In recent years, the utilization of various methods to absorb vibration in widely-used structures has gained significant attention to control and reduce the destructive effect of the resonance phenomenon. The increased useful lifetime and reduced maintenance and repair costs are the advantages of vibration absorption. Besides, utilization of energy absorbers is one of the most effective strategies for reducing energy supply costs for different parts of the structure, such as sensors. In this regard, a numerical study is performed in this research to evaluate the energy absorption by vibrations' absorption in a conical three-layered panel located on a viscoelastic substrate. This three-layered panel is composed of three parts: piezoelectric upper layer reinforced with Graphene nanoplatelets (GPLs), auxetic core, and functionally graded material (FGM) porous lower layer.

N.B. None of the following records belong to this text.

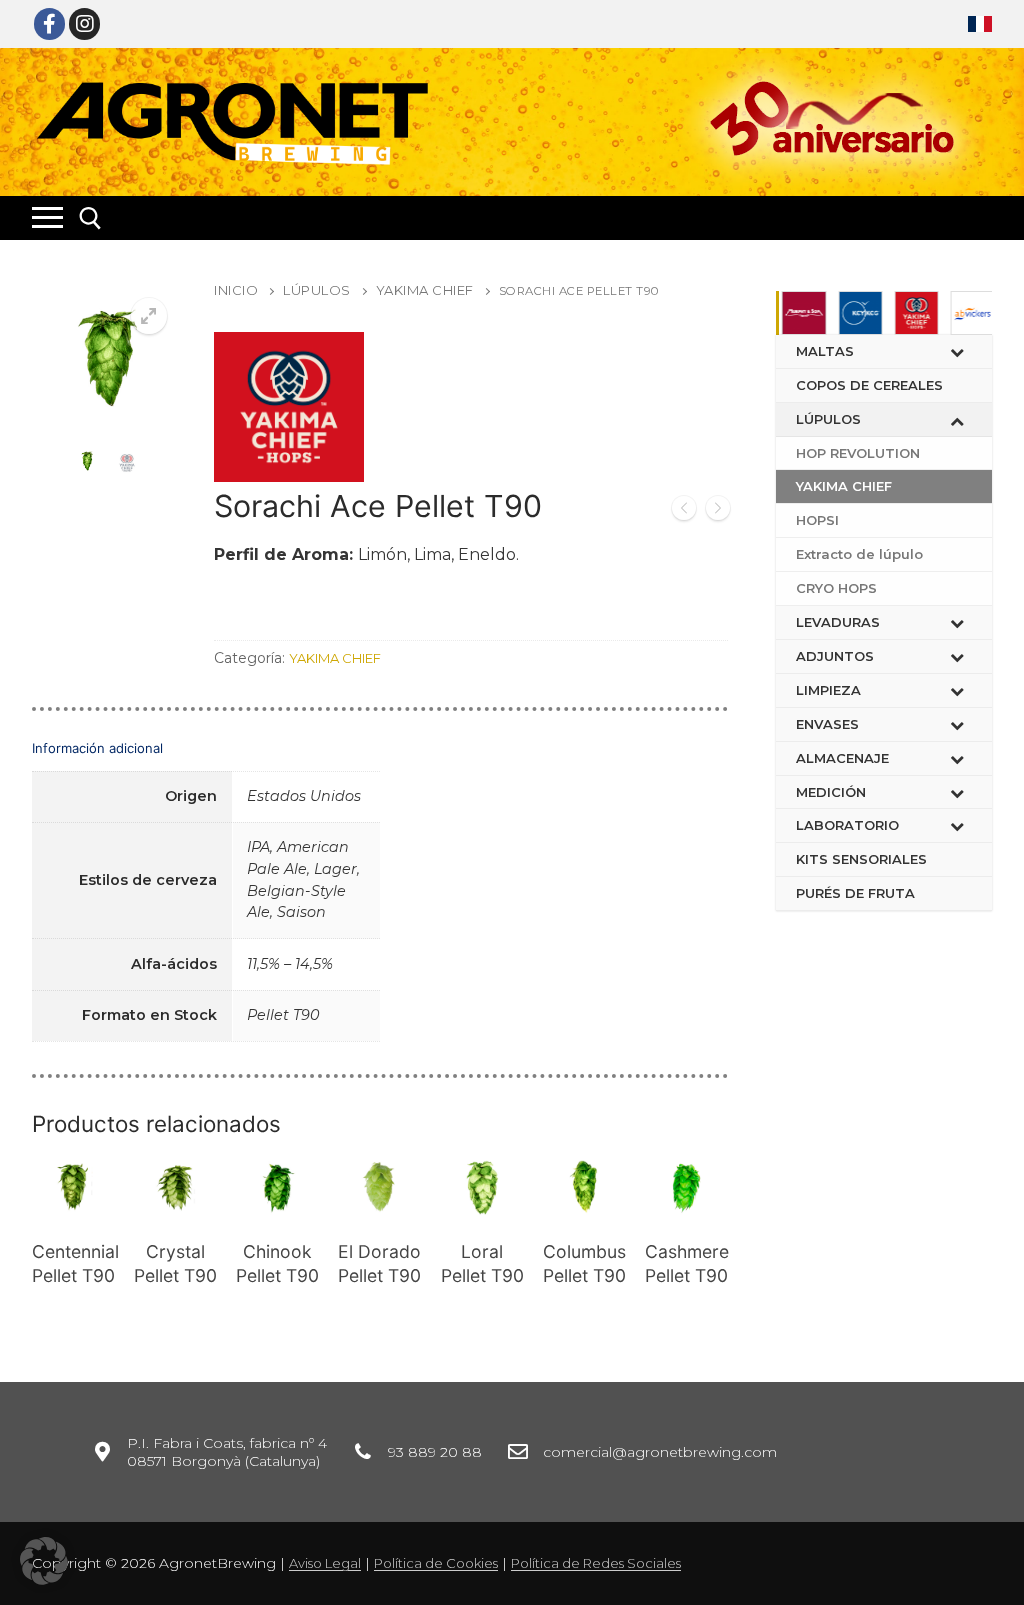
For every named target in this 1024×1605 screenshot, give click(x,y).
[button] (44, 1561)
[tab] (380, 886)
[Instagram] (84, 23)
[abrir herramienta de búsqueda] (90, 218)
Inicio (236, 290)
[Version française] (980, 24)
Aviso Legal (325, 1563)
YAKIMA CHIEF (425, 290)
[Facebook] (49, 23)
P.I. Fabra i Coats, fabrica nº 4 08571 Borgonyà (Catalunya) (227, 1452)
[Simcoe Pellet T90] (684, 511)
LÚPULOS (317, 290)
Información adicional (97, 748)
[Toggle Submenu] (957, 351)
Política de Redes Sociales (596, 1563)
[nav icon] (47, 218)
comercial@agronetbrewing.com (660, 1452)
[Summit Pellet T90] (718, 511)
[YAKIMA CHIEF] (289, 410)
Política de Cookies (436, 1563)
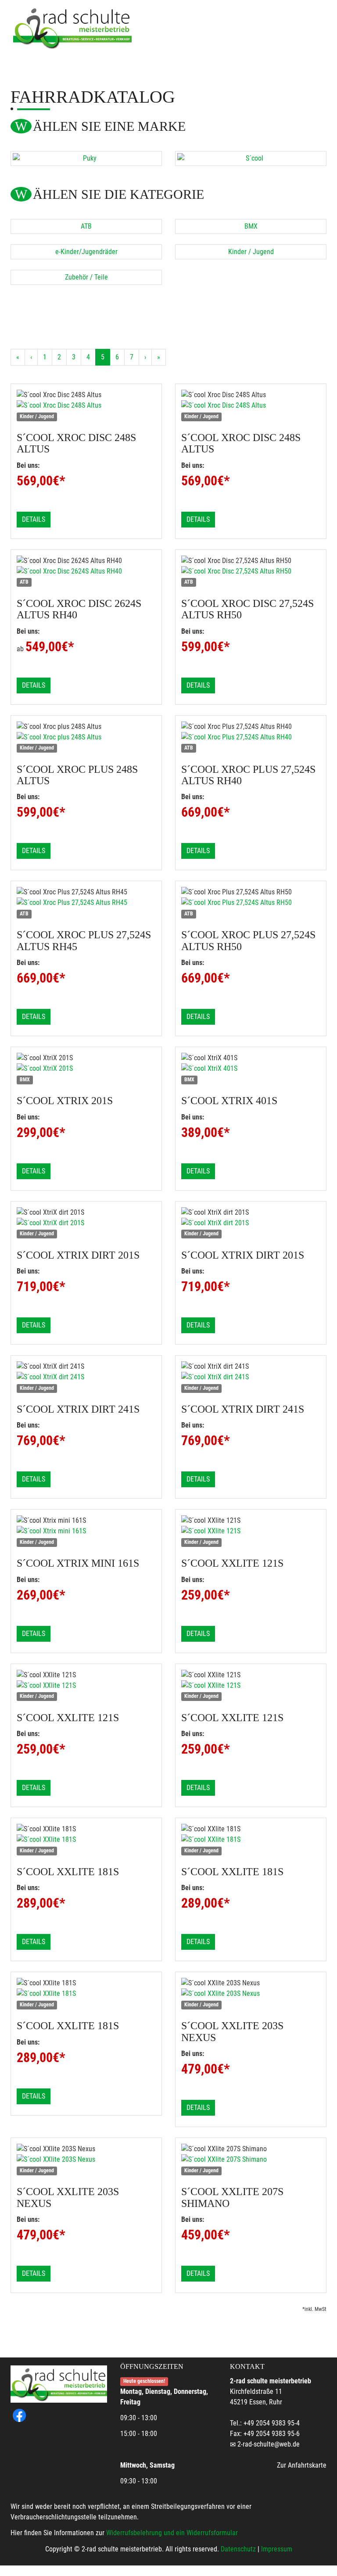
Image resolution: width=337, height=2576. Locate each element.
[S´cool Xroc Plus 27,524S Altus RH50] (250, 902)
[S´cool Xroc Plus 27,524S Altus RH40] (250, 737)
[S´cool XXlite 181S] (86, 1839)
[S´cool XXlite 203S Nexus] (250, 1993)
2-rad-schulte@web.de (268, 2444)
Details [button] (33, 519)
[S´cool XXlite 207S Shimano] (250, 2159)
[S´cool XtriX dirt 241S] (86, 1377)
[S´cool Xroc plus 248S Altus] (86, 737)
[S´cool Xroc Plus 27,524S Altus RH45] (86, 902)
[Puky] (86, 158)
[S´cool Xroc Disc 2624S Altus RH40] (86, 571)
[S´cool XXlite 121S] (250, 1531)
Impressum (276, 2549)
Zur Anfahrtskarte (301, 2465)
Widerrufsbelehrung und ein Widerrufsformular (172, 2533)
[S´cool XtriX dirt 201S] (86, 1223)
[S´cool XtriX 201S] (86, 1068)
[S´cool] (250, 158)
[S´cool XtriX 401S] (250, 1068)
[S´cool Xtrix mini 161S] (86, 1531)
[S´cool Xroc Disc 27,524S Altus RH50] (250, 571)
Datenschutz (238, 2549)
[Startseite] (72, 27)
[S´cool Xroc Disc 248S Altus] (86, 405)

The substrate includes spring element, shear, torsion, and substrate-structure friction factor. Hamilton's principle and energy method have been used to extract the governing equations to model the first-order shear deformation theory (FSDT) for the presented structure. The Differential Cubature Method (DCM) and the Newmark method have been used to solve the governing equations. Results show that by applying the negative voltage to the sandwich conical panel, the in-plane compression forces and natural frequency are increased, while the maximum dynamic deflection is decreased. Furthermore, increasing the inherent damping coefficient increases the damping decrement. Meanwhile, the nonlinear scattering and increased dispersion concentration of GPLs near the upper and lower surfaces of the piezoelectric layer will increase the frequency and energy absorption. Besides, the increased friction factor of the viscoelastic substrate and sandwich cone leads to more absorption energy.